- Born: 5 April 1917 Naumburg, Germany
- Died: 9 October 2019 (aged 102) Hamburg, Germany
- Other name: Sophie Zerchin
- Occupations: Writer, sculptor, activist, advocate

= Dorothea Buck =

German writer and sculptor (1917–2019)

Dorothea Buck (5 April 1917 – 9 October 2019) was a German writer and sculptor, diagnosed with schizophrenia at the age of 19. She was a victim of German psychiatrists during the Nazi dictatorship who sterilized her by force; she subsequently became an advocate for psychiatric reform.

==Early life==

Buck was born in 1917, the fourth of five siblings born to a pastor father and a teacher mother, in Naumburg, where she grew up.

In 1936, at the age of nineteen, she was diagnosed with schizophrenia at Bodelschwingh Foundation Bethel. There she was exposed to baths and cold water head pourings for "disciplining", then common practices of psychiatry in the first half of the 20th century. She found the "complete speechlessness" to be especially humiliating: patients did not speak to each other and conversations between staff and patients were unusual.

According to the "Law for the Prevention of Diseased Offspring", Buck was forcibly sterilized in the Bodelschwingh Foundation Bethel on 18 September 1936. Buck was institutionalized four more times after being released from Bethel, a Christian hospital in what is now the German city of Bielefeld. She was sometimes treated with electroshock therapy, and after her last psychotic episode, in 1959, was injected with a "high dosages of antipsychotic drugs".

==Career==
After World War II, Buck began to work as a sculptor. From 1969 to 1982, she was an art teacher in Hamburg. After her last treatment, in the early 1960s, Buck became an advocate for mental health, introducing an approach that gave value to patients' experiences.

She wrote an autobiography, published in 1990, under the pseudonym, Sophie Zerchin (an anagram of the German word for "schizophrenia"), entitled On the Trail of the Morning Star: Psychosis as Self-Discovery.

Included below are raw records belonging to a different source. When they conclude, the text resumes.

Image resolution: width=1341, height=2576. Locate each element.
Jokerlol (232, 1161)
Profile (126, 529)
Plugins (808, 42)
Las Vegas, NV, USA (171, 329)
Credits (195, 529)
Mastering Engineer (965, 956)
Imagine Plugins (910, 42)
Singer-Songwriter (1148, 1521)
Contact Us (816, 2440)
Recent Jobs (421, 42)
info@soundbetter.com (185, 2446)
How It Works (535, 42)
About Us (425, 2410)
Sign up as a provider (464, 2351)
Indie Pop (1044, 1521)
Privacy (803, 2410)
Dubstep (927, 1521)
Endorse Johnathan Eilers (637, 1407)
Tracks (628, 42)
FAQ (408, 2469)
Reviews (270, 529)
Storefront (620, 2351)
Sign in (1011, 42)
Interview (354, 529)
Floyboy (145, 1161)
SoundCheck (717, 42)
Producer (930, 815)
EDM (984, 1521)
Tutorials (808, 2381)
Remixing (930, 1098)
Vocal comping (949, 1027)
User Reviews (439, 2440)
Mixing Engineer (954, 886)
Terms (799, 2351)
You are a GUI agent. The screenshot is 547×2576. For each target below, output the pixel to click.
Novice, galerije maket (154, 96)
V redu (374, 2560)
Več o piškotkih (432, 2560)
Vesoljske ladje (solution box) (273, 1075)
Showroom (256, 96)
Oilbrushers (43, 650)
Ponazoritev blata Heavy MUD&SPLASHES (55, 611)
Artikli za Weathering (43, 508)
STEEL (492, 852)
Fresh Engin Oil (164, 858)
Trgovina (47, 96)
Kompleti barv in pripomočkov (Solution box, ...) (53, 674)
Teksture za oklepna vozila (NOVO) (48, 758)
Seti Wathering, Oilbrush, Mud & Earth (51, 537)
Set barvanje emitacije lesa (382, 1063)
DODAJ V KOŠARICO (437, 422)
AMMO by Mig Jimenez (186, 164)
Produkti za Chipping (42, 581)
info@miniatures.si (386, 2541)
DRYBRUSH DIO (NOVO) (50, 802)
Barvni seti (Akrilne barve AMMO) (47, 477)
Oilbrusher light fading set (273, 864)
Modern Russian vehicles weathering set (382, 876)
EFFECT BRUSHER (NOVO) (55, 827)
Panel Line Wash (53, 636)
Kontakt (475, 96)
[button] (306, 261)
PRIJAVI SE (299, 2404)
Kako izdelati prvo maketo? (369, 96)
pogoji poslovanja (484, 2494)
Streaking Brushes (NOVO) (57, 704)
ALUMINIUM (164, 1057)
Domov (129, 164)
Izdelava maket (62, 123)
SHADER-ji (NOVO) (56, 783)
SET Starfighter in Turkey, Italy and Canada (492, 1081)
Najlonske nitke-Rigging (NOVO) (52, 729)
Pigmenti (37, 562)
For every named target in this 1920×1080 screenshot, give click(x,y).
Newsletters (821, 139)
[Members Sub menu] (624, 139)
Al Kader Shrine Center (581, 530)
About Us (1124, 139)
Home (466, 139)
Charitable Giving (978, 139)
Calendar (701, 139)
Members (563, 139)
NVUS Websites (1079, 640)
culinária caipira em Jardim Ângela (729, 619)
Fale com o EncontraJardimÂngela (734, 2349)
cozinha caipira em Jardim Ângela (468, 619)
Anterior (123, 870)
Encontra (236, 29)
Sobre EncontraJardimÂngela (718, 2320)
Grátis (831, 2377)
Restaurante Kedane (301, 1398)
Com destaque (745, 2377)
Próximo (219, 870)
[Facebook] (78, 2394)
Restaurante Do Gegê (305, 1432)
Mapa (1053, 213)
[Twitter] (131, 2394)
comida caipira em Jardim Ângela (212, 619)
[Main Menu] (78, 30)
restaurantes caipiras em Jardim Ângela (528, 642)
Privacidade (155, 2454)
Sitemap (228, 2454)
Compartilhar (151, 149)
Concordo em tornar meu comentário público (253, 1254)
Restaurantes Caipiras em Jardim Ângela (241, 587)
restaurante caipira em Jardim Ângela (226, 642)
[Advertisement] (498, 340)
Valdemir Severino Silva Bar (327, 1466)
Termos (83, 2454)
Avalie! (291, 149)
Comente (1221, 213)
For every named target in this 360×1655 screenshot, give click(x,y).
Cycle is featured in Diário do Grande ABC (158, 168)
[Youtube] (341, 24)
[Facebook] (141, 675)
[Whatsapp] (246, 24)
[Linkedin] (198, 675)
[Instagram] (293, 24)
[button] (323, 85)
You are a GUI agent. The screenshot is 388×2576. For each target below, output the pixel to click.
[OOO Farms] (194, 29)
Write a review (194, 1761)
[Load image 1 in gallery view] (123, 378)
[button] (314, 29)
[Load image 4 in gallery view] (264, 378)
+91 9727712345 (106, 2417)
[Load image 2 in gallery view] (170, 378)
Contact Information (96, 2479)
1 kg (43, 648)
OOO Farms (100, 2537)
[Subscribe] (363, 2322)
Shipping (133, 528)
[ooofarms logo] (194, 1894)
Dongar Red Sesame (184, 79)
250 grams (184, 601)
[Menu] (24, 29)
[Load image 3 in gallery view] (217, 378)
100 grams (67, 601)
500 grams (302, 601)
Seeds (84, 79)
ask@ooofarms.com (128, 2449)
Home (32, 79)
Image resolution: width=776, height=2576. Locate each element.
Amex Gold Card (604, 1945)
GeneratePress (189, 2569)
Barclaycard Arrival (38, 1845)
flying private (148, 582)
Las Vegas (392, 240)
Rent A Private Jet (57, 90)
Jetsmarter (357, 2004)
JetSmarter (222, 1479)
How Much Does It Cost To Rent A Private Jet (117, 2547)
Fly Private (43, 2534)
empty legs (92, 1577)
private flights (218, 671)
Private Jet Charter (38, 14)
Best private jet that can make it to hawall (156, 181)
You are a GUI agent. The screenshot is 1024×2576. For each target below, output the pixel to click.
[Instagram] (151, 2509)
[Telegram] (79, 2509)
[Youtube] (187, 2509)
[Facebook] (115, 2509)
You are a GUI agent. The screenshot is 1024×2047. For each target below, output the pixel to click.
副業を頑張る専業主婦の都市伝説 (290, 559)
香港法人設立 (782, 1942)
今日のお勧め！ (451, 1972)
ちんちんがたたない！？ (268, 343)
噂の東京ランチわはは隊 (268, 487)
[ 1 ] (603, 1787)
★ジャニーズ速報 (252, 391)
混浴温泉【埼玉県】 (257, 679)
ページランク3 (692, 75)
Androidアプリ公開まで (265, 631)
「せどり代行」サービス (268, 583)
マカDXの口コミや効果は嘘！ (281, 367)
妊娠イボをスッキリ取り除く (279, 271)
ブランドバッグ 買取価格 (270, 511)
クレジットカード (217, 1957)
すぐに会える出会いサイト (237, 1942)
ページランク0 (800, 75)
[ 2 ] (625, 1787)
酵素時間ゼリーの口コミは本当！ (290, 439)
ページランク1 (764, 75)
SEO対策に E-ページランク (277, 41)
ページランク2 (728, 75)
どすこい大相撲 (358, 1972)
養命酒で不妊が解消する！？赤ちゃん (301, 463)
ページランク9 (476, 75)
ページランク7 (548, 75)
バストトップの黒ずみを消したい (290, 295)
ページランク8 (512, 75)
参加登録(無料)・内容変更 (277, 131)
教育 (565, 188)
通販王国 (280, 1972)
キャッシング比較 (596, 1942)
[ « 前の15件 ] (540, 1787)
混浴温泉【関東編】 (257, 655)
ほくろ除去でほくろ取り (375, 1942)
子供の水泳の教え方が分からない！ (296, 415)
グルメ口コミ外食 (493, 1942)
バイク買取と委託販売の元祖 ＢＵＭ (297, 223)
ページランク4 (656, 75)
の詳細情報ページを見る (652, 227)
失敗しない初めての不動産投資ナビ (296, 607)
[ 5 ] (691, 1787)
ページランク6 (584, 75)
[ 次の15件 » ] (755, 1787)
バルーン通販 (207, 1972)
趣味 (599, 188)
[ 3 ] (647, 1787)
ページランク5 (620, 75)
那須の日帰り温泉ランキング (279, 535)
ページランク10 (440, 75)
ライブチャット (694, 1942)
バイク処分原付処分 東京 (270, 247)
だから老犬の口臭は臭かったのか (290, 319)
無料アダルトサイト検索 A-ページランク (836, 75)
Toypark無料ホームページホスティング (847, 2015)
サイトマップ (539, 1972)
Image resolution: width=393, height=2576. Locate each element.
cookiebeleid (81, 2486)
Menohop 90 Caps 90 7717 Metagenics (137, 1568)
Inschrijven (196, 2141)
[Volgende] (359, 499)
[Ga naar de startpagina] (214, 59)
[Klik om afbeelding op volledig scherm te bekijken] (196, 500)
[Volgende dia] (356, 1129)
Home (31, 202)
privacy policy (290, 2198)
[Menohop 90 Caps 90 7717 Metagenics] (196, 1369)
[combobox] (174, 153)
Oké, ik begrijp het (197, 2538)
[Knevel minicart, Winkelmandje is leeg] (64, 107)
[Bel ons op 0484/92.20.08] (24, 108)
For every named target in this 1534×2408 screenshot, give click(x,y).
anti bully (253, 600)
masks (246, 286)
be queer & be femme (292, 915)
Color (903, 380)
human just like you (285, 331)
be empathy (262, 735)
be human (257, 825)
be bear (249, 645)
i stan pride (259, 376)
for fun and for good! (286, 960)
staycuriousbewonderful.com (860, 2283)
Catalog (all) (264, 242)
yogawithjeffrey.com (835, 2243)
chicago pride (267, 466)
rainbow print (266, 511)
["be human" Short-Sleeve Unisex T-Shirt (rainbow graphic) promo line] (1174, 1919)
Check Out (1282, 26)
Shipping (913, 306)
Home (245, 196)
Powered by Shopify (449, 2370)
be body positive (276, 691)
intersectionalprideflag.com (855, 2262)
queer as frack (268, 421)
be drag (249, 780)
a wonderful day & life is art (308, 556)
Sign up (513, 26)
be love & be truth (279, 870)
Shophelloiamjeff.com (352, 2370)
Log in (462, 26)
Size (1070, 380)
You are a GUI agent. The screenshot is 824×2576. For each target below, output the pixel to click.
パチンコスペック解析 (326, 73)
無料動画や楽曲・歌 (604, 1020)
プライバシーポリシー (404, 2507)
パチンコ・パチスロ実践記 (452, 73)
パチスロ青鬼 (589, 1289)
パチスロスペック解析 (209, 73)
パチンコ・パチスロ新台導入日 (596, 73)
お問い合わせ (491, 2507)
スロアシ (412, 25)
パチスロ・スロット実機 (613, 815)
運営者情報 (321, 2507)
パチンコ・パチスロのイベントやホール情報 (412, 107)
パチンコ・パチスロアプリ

In 2011, she created the Dorothea Buck Foundation for mutual support of psychiatric patients.

Buck introduced an approach called "trialogue" with the head of the Special Outpatient Clinic for Psychosis at the University Medical Center Hamburg-Eppendorf and colleagues, which "gives equal weight to the experience of the mental health professional, the mental health service user, and the patient's family".
Buck pushed the German psychiatric profession to confront the role its members had played under the Nazi regime. The German Association for Psychiatry, Psychotherapy and Psychosomatics created a travelling exhibition about it.

Buck died in Hamburg in October 2019 at the age of 102.

Alexandra Pohlmeier made a documentary film about Buck, entitled The Sky and Beyond - On The Trail of Dorothea Buck.